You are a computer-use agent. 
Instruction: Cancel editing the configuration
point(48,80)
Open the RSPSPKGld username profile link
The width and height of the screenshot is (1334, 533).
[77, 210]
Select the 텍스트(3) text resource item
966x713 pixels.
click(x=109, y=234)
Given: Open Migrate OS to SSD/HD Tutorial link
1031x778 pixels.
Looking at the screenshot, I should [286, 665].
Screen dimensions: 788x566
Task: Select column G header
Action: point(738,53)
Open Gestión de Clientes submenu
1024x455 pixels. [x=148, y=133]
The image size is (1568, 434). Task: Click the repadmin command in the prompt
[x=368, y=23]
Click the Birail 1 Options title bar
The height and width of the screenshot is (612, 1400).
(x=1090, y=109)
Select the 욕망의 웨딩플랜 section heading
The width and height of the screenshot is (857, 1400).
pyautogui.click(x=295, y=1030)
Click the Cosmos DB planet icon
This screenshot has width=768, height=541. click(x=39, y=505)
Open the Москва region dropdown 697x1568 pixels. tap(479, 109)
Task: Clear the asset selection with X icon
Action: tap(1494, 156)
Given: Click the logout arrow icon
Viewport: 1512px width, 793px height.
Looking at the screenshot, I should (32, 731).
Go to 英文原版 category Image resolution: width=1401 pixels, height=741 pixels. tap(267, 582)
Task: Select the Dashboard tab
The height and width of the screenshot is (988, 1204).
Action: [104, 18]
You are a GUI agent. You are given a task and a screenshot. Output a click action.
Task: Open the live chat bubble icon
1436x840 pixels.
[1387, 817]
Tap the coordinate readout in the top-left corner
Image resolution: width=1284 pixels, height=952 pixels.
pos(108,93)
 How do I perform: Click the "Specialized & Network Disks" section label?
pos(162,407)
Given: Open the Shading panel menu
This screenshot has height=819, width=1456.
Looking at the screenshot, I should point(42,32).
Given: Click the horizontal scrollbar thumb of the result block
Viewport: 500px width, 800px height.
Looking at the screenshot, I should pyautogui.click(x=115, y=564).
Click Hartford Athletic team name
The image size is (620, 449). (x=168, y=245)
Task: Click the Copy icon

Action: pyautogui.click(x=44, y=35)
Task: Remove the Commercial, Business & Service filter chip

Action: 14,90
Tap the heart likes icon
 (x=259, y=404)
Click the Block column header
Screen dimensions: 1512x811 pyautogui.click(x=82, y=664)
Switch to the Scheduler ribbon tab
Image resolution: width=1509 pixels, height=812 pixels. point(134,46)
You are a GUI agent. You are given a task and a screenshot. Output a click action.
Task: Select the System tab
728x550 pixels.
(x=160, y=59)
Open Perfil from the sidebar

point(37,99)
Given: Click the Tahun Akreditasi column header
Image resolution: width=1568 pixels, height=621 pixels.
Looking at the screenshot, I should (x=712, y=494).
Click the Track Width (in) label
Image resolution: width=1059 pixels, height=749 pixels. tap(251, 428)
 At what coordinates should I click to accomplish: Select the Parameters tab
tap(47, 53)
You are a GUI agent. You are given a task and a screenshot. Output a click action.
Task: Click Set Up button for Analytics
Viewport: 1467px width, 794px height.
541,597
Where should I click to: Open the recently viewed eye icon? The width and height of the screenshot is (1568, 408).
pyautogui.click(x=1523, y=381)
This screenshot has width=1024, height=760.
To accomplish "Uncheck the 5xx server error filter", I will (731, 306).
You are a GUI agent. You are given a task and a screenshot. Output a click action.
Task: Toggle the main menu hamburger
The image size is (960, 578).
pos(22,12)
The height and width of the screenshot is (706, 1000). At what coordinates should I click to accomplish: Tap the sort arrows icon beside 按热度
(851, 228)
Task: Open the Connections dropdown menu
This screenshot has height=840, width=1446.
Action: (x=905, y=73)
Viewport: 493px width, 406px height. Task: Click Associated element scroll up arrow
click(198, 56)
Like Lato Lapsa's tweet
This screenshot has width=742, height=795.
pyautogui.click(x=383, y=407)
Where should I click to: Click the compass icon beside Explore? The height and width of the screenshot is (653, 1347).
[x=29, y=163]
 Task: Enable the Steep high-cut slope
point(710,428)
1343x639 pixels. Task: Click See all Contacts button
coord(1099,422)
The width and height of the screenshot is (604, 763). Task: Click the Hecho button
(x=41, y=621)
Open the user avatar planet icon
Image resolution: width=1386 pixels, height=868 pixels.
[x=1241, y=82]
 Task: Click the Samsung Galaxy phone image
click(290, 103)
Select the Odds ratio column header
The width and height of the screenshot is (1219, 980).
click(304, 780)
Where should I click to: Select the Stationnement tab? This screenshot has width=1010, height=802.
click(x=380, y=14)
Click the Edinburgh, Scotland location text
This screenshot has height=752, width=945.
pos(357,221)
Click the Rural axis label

○ ○ ○

### [EXERCISE INSTRUCTIONS]
Only one span of lines is wanted: the line with "Task: Enable the Steep high-cut slope" and every line after it to the end of the entries, output exactly.

### [WRITTEN ANSWER]
 Task: Enable the Steep high-cut slope
point(710,428)
1343x639 pixels. Task: Click See all Contacts button
coord(1099,422)
The width and height of the screenshot is (604, 763). Task: Click the Hecho button
(x=41, y=621)
Open the user avatar planet icon
Image resolution: width=1386 pixels, height=868 pixels.
[x=1241, y=82]
 Task: Click the Samsung Galaxy phone image
click(290, 103)
Select the Odds ratio column header
The width and height of the screenshot is (1219, 980).
click(304, 780)
Where should I click to: Select the Stationnement tab? This screenshot has width=1010, height=802.
click(x=380, y=14)
Click the Edinburgh, Scotland location text
This screenshot has height=752, width=945.
pos(357,221)
Click the Rural axis label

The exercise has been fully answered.